»Daß die vielzitierte Aufarbeitung der Vergangenheit (…) nicht gelang und zu ihrem Zerrbild (…) ausartete, rührt daher, dass die objektiven gesellschaftlichen Voraussetzungen fortbestehen, die den Faschismus zeitigten. (…) Die ökonomische Ordnung (…) verhält nach wie vor die Majorität zur Abhängigkeit von Gegebenheiten, über die sie nichts vermag, und zur Unmündigkeit.«
Theodor W. Adorno, Was heißt: Aufarbeitung der Vergangenheit? 1959
»Das Vergangene ist nicht tot; es ist nicht einmal vergangen.«
William Faulkner
»Was bedeutet: Aufarbeitung der Vergangenheit?«
»Was bedeutet: Aufarbeitung der Vergangenheit?«, fragte der Philosoph Theodor W. Adorno 1959. Als »Schlagwort« gebraucht, bemängelt Adorno, bedeute »Aufarbeitung der Vergangenheit nicht (…), dass man das Vergangene im Ernst verarbeite, um seinen Bann zu brechen durch helles Bewusstsein.« Es gelte: »Im Hause des Henkers soll man nicht vom Strick reden.« Adornos Kommentar zur Haltung der Adenauerzeit, es müsse ein Schlussstrich unter die Aufarbeitung der Nazi-Vergangenheit gesetzt werden:
Der Gestus, es solle alles vergessen und vergeben sein, der demjenigen anstünde, dem Unrecht widerfuhr, wird von den Parteigängern derer praktiziert, die es begingen.
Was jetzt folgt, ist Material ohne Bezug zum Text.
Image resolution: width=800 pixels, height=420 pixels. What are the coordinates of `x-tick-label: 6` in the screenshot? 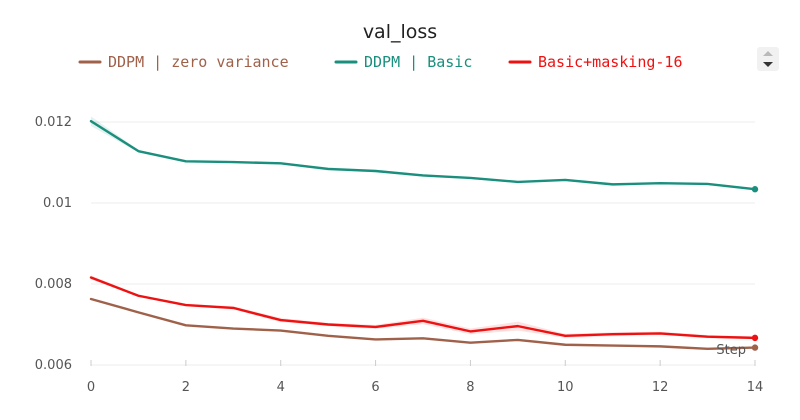 It's located at (375, 388).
Angesichts des meist namenlosen Leids, das vielen Menschen durch sinnlose, nicht evidenzbasierte Corona-Maßnahmen widerfuhr, klingen Adornos Gedanken in uns Zeitgenossen eines neuen Zeitalters – des Zeitalters der »pandemischen« Angst – nach und lassen aufhorchen. Während sich die Erkrankungs- und Todeszahlen im statistisch für Infektionserkrankungen der oberen Atemwege erwartbaren Rahmen hielten, muss inzwischen davon ausgegangen werden, dass die politisch zu verantwortenden »Kollateralschäden« die durch das Virus hervorgerufene Anzahl an Opfern bei weitem übersteigen.